Ultimo Parri. Esta Historia.


Yo siempre quise ser el más valiente de los hombres cobardes, conocer el funcionamiento de cada maldita tuerca de la tierra y comprender como ruedan todas las piezas de este mundo. Así que me puse mi humilde traje de explorador y comencé un pequeño golpe de estado en mi interior. Ya desde pequeño había sido condenado a libertad perpetua y a llevar a rastras la cruz que conlleva ser un prófugo eterno. Mi único miedo entonces era que cuando llegase a viejo sintiese que no había vivido lo suficiente y pensase que el tiempo se me había caído de los bolsillos.

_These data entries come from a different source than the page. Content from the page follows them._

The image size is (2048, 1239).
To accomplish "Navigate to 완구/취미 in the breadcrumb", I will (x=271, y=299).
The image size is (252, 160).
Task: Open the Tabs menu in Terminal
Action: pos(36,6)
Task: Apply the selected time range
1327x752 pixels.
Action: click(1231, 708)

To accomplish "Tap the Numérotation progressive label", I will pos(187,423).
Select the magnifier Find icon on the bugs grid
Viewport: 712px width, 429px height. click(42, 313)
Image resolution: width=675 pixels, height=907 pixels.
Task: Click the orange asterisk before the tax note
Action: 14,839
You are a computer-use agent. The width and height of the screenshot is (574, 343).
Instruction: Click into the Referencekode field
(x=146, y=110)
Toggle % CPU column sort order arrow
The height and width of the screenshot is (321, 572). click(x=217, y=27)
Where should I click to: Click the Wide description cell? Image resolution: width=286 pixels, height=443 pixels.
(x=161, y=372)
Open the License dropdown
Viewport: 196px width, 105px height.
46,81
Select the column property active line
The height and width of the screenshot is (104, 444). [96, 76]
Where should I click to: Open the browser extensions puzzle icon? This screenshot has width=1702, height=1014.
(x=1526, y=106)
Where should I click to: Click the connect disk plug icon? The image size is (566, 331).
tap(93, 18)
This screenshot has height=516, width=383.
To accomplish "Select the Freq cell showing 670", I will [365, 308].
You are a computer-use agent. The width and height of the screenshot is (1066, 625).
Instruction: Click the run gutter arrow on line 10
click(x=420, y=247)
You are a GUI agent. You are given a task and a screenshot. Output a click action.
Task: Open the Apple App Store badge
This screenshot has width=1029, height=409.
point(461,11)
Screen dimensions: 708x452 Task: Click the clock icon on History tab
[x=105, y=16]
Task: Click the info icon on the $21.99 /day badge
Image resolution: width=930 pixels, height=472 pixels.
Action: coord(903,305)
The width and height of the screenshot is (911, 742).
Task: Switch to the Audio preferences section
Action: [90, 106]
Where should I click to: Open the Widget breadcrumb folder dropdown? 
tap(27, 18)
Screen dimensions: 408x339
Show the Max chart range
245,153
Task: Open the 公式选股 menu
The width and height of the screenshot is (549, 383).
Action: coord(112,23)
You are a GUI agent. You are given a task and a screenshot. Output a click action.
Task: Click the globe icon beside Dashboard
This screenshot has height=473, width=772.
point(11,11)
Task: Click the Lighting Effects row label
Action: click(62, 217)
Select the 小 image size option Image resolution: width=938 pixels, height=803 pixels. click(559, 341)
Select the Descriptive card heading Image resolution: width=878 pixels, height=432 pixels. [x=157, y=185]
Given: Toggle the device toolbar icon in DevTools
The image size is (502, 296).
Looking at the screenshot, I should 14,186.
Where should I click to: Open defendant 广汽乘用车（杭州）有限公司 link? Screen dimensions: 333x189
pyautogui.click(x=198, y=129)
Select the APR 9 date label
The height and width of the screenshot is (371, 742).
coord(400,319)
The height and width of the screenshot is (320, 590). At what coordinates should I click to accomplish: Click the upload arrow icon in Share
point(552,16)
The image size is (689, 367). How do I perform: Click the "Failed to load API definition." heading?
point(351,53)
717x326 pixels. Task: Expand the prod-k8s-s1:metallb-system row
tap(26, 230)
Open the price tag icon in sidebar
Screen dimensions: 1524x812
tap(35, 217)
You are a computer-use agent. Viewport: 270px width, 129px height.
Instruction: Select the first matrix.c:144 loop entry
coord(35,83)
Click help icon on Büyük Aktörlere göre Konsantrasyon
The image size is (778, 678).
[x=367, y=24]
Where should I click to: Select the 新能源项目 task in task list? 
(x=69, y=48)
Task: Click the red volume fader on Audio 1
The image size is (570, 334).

En uno de mis primeros destinos, allá donde la frontera queda más cerca del este que del océano, estuve alojado en la posada Sin Nombre durante los dos primeros días. La noche antes de que decidiese que ya había exprimido casi por completo la ciudad me quedé cenando con unos amigos que estaban debatiendo sobre la evolución del pueblo sudamericano (véase Canto General) y proponiendo planes para salvar el mundo (…). Entendí lo que podía dar de sí cuatro preguntas bien planteadas con cerveza chilena bien fría, podía ver la diferencia que hay entre los que creen sentirse orgullosos por una bandera ahora liberada y los que sufrían antes la vergüenza por haber sido un pueblo opresor, las deudas que se arrastran y llevan continentes al naufragio, potencias mundiales explotadoras que salen a pescar en tiempos de crisis, exportaciones tan innecesarias como las balas e inversiones en negocios ajenos que dejan a países en números rojos, niños que juegan ahora en bosques de cemento y lagos de petróleos, un ex minero y ex presidario de Rancagua que decidió un día probar suerte en la capital, dos bonaerenses de clase media que regresaban de Europa, dos hermanos peruanos defendiendo a los colonialistas españoles, un gringo que estaba más fuera que dentro y un francés preparando la comida. Y detrás de todo eso estaba yo, que permanecía expectante y casi como espectador, escuchando atentamente y con las ideas cada vez más claras. La noche se convirtió en madrugada, pero antes de que llegase la mañana alguien nombró esa ciudad y me vino una imagen en forma de alerta. Antes de que me apareciese esa ciudad en un sueño premonitorio ya estaba deambulando por sus calles y perdiéndome entre toda la maraña de casitas coloreadas desde donde pude ver el mar de nuevo. Como marinero terrestre subí antes de que amaneciese a bordo de un barco en forma de colectivo rumbo a Valparaíso.

Días más tarde recordaría esa cena que llamaron histórica mientras cambiaba de país y cruzaba los Andes sin abrigo, esperando a que el maletero cobrase la propina por haber vuelto a subir el equipaje en la combi después de que los perros olfateasen unas cuantas. Muerto de frío por no pagar cuatro lucas y con sueño por querer ahorrarme veinte más, intuía que estaba más a medio camino que cuando había llegado a la mitad. (…) Me asomé a la puerta antes de que arrancase la furgoneta y aprecié la perfecta silueta de un cerro cubierto de nieve y la belleza desmoronándose en unos labios sangrantes.